• _About this exercise_
Lines from the one containing "This screenshot has width=640, height=1280." through the last line of the records below need to be repeated exactly; nothing else, and no pictures.

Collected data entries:
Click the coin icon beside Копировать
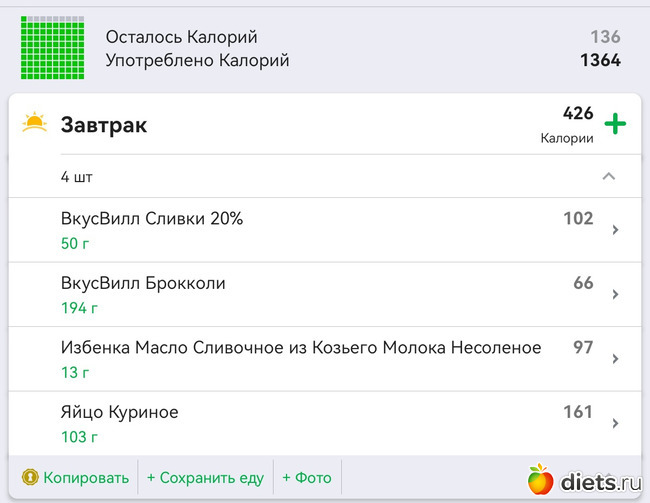The width and height of the screenshot is (650, 503). (x=30, y=477)
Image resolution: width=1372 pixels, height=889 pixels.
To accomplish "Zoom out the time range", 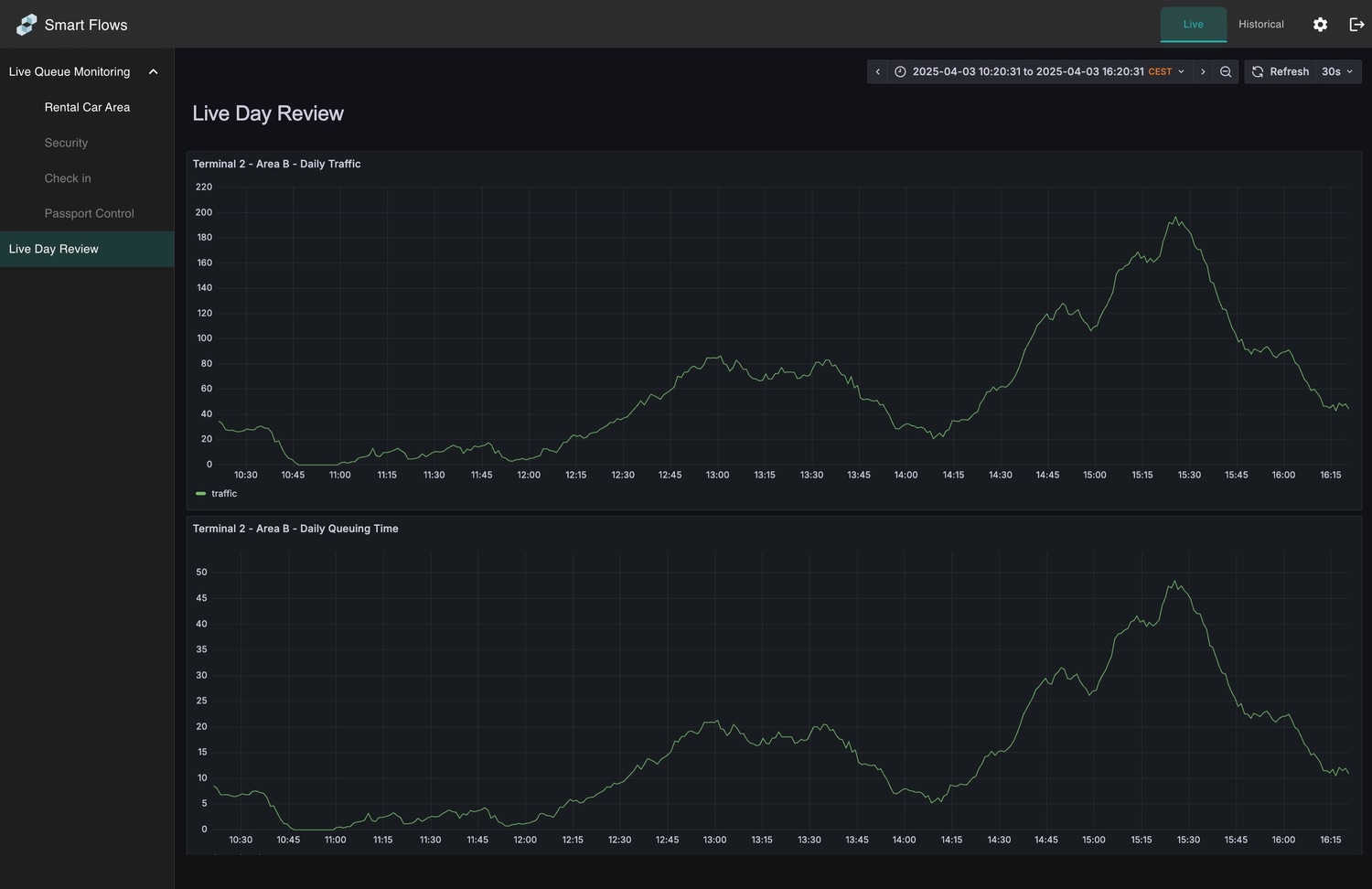I will click(1226, 72).
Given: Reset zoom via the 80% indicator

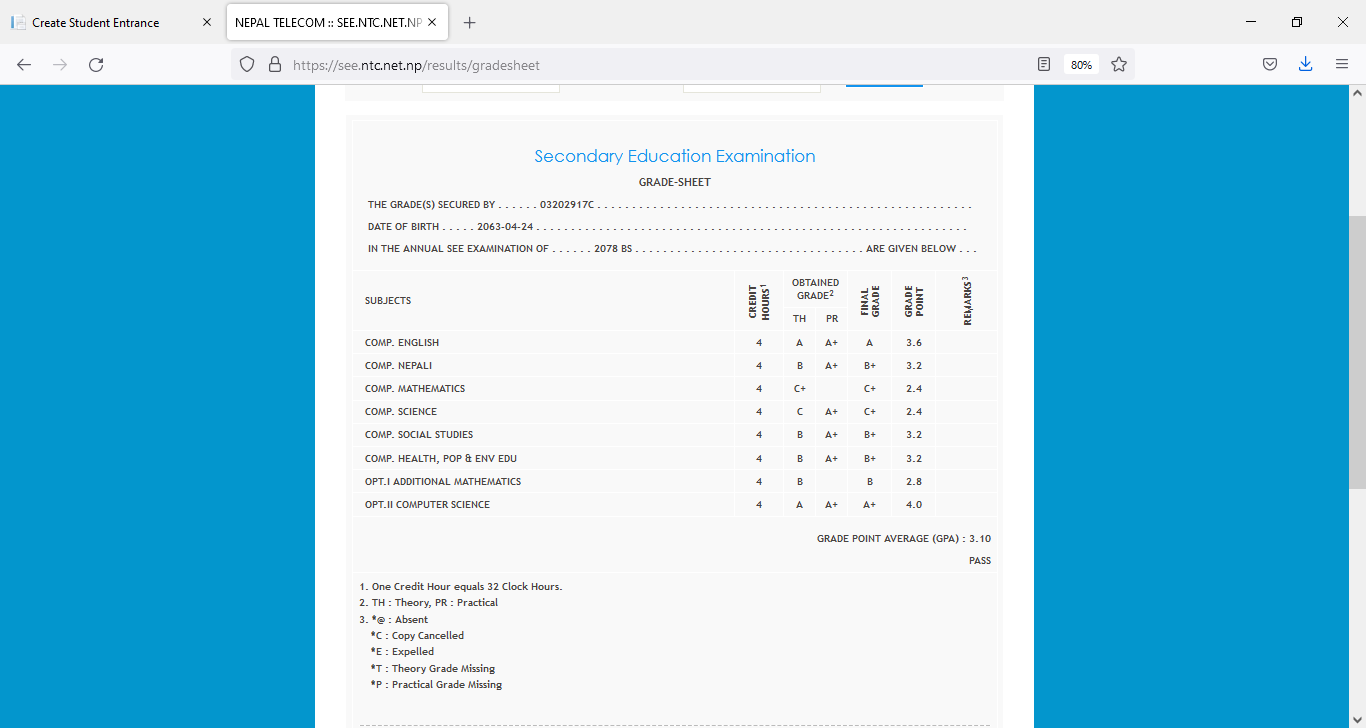Looking at the screenshot, I should pyautogui.click(x=1081, y=64).
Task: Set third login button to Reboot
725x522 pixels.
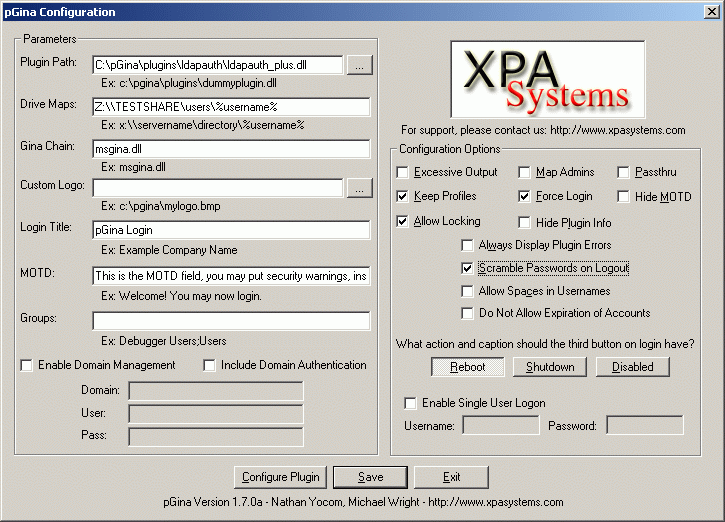Action: click(468, 367)
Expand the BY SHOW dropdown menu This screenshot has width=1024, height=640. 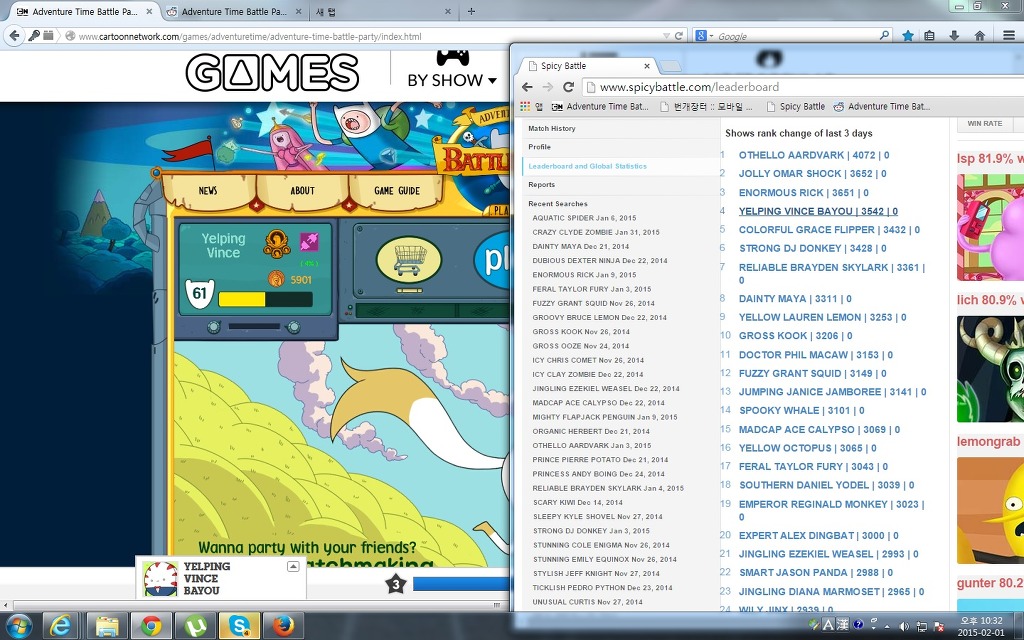(452, 80)
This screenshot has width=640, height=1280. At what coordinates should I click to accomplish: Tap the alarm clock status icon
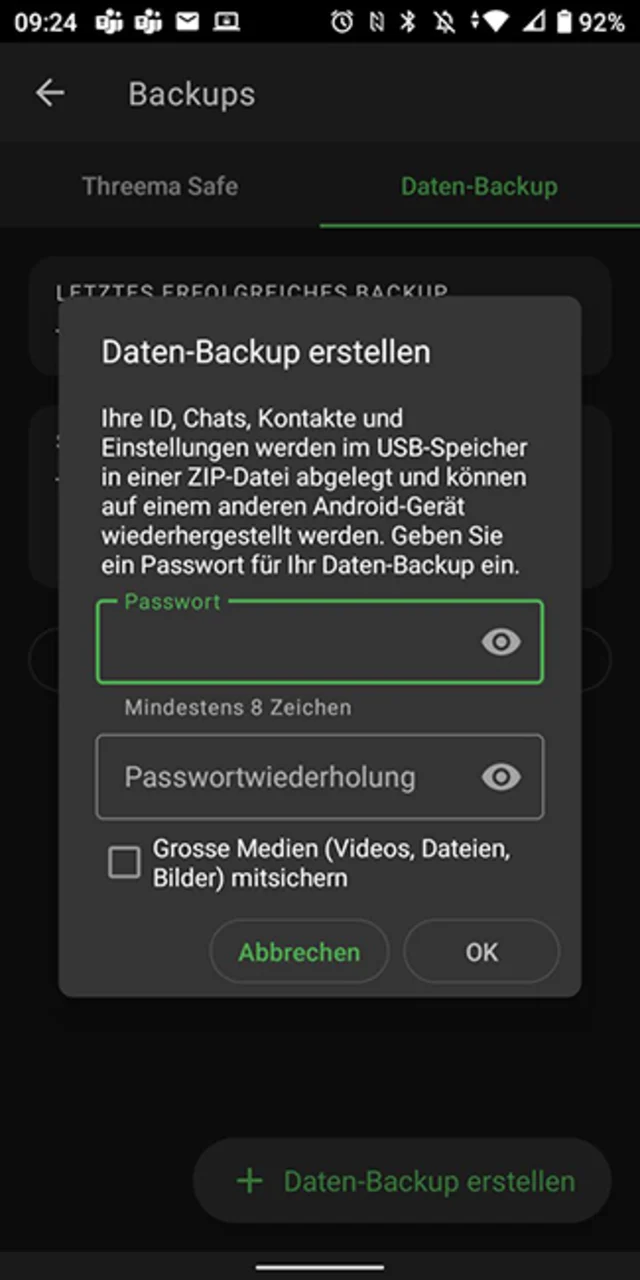point(342,22)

• _Response_
This screenshot has width=640, height=1280. At what coordinates should I click to accomplish: Tap the alarm clock status icon
point(342,22)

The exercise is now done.